Each new set of cartoon one-shots from DC Comics delivers a wide array of styles and ideas that show just how many different voices are active within the core superhero line today. While no collection of these issues will be for everyone, they’re far too different, there’s likely at least one that will appeal to every possible reader. In many ways these crossover events are a chance for DC Comics to flex creatively.
With No Impact on Continuity
Part of that flexing comes from the disconnect between these characters and their other appearances in comics or elsewhere. With ongoing series and profitable franchises, there is always pressure for creator’s to assume a caretaker role, ensuring that no form of intellectual property might be damaged in the public eye. Combine this with a fandom that brings a lot of scrutiny to the history of superheroes and it can be tough to try anything too strange or outside of the norms. That isn’t to say big, wild stories don’t occur in superhero comics, only that they are not the standard.

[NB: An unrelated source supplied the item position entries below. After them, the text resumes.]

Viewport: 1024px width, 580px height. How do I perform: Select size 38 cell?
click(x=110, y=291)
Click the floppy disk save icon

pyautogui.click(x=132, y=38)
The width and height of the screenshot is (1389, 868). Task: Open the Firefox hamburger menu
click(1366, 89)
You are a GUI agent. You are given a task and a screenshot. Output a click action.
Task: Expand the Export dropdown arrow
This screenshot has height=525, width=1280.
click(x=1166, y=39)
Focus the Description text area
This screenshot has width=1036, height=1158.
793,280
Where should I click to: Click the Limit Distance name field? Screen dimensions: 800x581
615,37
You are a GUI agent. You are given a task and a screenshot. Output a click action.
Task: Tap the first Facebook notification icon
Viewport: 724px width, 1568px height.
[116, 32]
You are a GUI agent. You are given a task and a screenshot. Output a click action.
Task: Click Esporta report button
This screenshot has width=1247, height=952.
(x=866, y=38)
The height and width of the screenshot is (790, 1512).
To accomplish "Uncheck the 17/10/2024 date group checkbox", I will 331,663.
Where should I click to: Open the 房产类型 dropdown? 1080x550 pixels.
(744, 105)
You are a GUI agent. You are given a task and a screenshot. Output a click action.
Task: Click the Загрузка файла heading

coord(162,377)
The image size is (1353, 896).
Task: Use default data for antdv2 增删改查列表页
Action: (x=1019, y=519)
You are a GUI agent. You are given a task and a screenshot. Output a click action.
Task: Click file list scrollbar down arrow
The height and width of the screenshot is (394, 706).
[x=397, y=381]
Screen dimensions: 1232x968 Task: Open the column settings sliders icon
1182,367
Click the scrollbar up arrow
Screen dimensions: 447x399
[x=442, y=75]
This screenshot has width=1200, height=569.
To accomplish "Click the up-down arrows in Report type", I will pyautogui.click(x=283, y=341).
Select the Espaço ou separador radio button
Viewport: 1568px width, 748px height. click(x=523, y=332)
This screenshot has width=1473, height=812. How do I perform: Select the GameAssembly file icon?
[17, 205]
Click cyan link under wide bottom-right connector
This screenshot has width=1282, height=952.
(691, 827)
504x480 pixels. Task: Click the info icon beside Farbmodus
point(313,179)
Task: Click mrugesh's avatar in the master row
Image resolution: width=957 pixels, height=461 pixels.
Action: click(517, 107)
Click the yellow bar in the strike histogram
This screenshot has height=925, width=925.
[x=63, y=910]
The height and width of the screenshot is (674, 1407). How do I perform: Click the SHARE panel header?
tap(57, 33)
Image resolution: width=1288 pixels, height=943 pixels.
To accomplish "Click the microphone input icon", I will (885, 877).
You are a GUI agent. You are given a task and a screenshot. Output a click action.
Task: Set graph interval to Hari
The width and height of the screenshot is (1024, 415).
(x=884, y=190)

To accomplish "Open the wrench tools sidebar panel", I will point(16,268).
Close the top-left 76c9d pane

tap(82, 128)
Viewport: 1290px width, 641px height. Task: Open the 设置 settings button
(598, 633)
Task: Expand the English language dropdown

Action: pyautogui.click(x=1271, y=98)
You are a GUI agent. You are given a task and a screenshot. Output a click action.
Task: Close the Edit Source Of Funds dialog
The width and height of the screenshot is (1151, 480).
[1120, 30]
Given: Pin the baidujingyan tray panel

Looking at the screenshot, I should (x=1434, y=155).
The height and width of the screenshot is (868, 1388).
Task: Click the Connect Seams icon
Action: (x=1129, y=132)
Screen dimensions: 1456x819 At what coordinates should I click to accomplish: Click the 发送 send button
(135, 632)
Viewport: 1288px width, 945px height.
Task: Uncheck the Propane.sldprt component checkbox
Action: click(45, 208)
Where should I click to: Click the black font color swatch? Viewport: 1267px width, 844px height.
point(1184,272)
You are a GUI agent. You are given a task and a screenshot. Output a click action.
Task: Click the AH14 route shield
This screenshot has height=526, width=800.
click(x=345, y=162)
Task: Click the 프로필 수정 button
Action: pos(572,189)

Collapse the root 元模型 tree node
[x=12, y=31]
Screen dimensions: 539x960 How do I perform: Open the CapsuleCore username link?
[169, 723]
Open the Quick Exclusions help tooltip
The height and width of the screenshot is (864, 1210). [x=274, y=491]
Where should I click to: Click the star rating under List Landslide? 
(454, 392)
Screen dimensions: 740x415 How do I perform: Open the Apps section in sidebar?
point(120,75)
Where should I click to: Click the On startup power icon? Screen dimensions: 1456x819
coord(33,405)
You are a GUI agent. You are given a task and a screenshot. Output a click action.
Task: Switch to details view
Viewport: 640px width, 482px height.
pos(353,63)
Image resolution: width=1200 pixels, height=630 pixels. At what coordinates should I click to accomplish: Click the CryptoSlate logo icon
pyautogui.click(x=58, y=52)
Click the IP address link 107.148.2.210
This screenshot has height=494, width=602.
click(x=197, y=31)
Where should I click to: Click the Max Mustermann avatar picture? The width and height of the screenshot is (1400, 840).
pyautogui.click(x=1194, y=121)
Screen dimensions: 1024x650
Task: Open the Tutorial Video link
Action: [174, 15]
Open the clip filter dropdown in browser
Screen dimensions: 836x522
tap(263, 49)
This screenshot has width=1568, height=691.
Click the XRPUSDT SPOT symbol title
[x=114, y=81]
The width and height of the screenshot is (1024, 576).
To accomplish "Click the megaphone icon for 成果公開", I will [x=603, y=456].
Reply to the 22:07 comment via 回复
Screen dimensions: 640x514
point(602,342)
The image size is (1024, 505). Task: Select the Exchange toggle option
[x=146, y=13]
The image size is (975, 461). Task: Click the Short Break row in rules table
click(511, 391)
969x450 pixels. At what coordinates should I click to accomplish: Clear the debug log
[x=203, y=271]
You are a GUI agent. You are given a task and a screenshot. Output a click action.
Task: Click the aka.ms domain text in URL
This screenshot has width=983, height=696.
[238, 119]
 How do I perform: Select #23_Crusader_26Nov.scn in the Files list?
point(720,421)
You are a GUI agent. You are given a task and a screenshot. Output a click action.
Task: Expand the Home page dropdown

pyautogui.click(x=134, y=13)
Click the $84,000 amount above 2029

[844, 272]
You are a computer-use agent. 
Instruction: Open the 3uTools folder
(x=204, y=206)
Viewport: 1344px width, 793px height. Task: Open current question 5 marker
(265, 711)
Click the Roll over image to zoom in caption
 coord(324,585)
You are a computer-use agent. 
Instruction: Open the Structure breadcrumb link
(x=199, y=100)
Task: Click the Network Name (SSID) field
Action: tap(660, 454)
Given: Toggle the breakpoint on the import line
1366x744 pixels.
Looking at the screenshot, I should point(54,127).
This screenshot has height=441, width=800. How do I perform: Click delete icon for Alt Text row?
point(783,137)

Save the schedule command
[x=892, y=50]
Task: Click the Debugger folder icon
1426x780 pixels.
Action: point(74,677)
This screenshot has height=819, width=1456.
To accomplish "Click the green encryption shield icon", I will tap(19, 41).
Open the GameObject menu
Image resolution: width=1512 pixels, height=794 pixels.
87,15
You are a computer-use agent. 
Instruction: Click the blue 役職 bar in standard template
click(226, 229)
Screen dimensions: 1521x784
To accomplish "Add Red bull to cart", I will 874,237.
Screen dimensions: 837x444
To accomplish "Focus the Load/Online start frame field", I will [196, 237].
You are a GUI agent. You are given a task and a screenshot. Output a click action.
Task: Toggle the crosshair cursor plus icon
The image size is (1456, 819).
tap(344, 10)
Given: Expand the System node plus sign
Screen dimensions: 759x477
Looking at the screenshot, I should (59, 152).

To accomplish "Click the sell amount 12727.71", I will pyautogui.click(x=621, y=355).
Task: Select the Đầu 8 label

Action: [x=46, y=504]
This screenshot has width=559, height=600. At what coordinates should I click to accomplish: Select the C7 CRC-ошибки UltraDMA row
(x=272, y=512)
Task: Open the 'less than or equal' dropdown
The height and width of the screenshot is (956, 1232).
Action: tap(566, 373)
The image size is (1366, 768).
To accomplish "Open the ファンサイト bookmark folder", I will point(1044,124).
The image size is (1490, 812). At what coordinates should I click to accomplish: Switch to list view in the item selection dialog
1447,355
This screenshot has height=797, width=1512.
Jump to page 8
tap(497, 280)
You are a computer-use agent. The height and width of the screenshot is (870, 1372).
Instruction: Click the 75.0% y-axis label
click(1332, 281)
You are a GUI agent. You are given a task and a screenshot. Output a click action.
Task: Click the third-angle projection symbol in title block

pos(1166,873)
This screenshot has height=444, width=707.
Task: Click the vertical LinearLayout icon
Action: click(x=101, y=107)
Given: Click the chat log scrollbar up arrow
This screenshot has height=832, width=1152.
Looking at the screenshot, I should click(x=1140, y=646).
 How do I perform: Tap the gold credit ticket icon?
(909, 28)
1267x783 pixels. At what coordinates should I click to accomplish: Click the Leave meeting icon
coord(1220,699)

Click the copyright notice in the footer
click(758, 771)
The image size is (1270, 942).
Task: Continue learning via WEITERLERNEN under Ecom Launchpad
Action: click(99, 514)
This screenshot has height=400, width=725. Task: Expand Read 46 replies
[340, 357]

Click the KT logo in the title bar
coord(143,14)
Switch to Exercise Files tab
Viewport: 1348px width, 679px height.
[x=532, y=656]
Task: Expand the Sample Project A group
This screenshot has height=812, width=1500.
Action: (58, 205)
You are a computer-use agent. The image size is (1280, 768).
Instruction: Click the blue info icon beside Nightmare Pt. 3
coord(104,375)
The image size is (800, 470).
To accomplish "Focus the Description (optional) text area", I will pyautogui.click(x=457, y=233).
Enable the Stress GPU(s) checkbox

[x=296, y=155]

These cartoon crossovers bring almost none of the pressure of image maintenance or continuity. They are clearly set outside of any recognizable universe in DC Comics, Hanna-Barbera, or Looney Tunes, and that provides a great deal of freedom. While the superheroes in these stories tend to remain closer to their iconic selves, the very position of fighting with cartoons tends to elevate an already elevated version of reality. The absurdity of the feud between Tweety Bird and Sylvester sprawls into a riot between every bird- and cat-themed character in comics because there’s no possible reason why all of those characters can’t be brought together in spite of some being dead or incapacitated currently. There’s simply fewer reasons to not try something crazy.
And No Choice But to Go Big0comments
It’s not just that creators have the opportunity to go big either; they have every incentive to build the most eye-catching story possible. The one-shot format ensures that only one impression will ever be made. There is no carefully laying groundwork for future stories or saving some ideas. In Lex Luthor/Porky Pig #1 there’s a subplot about Professor Ivo operating as the executive of a drug company. It borders upon being a throwaway gag but sticks around and adds even more laughs to an already funny special because there would never be another chance to make the joke. While not every single one of these issues is a clear success, there is rarely an example of one that is not aiming to do something unique.
The new tradition at DC Comics of publishing these cartoon crossovers has quickly defined itself as being far more than a gag. While some issues are purely comedic in tone, the jokes they deliver are unlike anything else being published in superhero comics today. This event has taken two of DC Comics’ greatest strengths, top talent and recognizable properties, and found a way to unleash them together with very few restrictions. The results are always interesting and often outstanding. That’s why we hope this is one tradition that lasts for many, many fifth Wednesdays to come.